• [YOUR ASSIGNMENT]: Return exactly those lines of the material that fall between the line with "Browse Stream Street… (1334, 35)" and the final line, both included.
______
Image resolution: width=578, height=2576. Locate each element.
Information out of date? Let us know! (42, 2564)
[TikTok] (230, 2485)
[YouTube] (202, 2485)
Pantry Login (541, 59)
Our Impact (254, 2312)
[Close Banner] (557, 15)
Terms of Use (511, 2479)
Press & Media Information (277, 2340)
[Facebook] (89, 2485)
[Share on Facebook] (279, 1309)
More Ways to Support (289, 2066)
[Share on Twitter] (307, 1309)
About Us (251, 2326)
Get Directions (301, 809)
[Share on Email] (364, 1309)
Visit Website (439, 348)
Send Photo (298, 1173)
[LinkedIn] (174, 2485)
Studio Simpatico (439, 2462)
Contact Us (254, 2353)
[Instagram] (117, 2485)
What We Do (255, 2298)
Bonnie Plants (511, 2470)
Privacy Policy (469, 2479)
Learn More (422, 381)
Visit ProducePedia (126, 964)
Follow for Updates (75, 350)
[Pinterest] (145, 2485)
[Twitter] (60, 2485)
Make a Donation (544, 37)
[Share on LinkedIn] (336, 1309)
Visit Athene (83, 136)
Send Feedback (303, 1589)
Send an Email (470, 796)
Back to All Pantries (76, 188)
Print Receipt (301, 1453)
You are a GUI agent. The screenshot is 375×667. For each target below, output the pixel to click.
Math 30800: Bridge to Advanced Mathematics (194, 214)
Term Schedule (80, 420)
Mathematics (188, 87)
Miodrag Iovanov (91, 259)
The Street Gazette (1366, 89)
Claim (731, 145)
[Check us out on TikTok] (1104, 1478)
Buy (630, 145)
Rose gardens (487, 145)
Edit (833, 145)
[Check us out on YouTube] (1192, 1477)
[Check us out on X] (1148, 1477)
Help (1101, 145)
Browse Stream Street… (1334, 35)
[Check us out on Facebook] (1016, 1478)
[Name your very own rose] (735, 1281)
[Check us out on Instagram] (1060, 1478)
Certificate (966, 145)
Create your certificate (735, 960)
______
• [EXERCISE ANSWER]:
Browse Stream Street… (1334, 35)
[Check us out on Facebook] (1016, 1478)
[Name your very own rose] (735, 1281)
[Check us out on Instagram] (1060, 1478)
Certificate (966, 145)
Create your certificate (735, 960)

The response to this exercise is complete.